- WHAT THIS TASK INVOLVES -
Copy out the entries from the line containing "Given: Click the src folder icon" down to the line containing "Looking at the", swapping "folder" for "directory" and keeping everything else the same.
[start SOURCE DATA]
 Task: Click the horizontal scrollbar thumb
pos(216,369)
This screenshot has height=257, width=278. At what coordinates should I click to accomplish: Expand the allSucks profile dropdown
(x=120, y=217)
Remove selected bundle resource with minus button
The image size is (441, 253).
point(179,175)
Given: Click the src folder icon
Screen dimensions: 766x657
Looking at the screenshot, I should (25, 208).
[end SOURCE DATA]
[start SOURCE DATA]
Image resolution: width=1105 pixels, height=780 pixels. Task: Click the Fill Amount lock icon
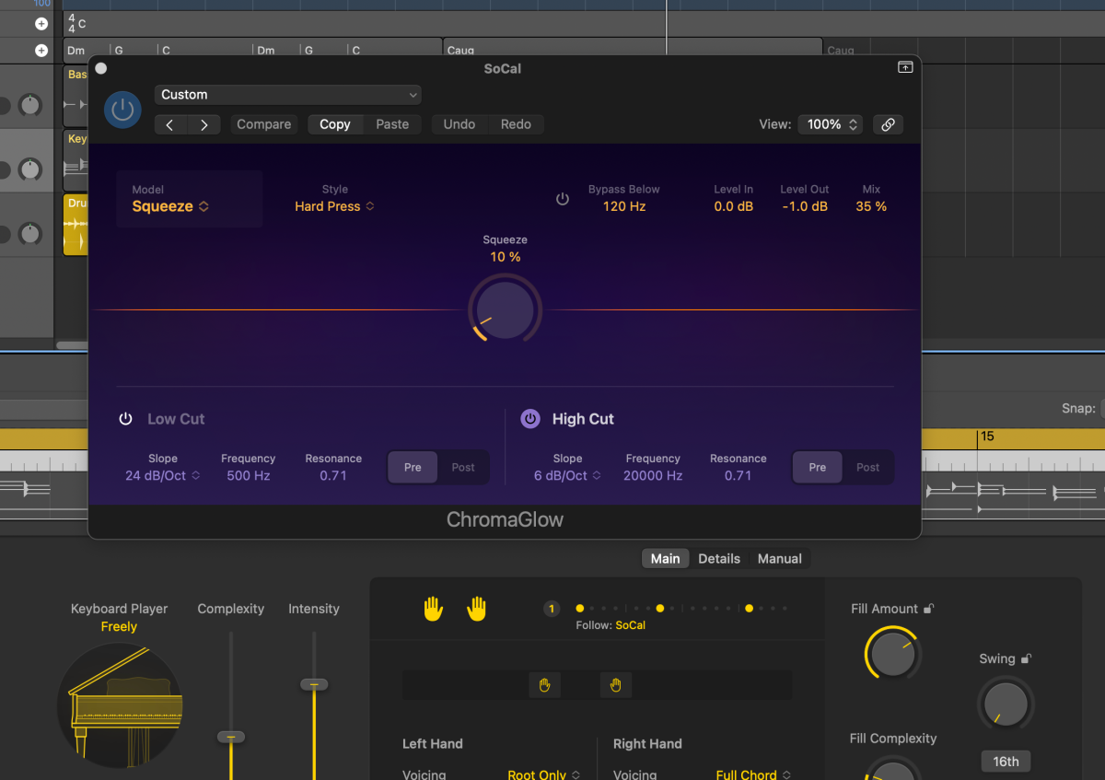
[end SOURCE DATA]
- OUTPUT FOR THIS EXERCISE -
Given: Click the src directory icon
Screen dimensions: 766x657
Looking at the screenshot, I should (25, 208).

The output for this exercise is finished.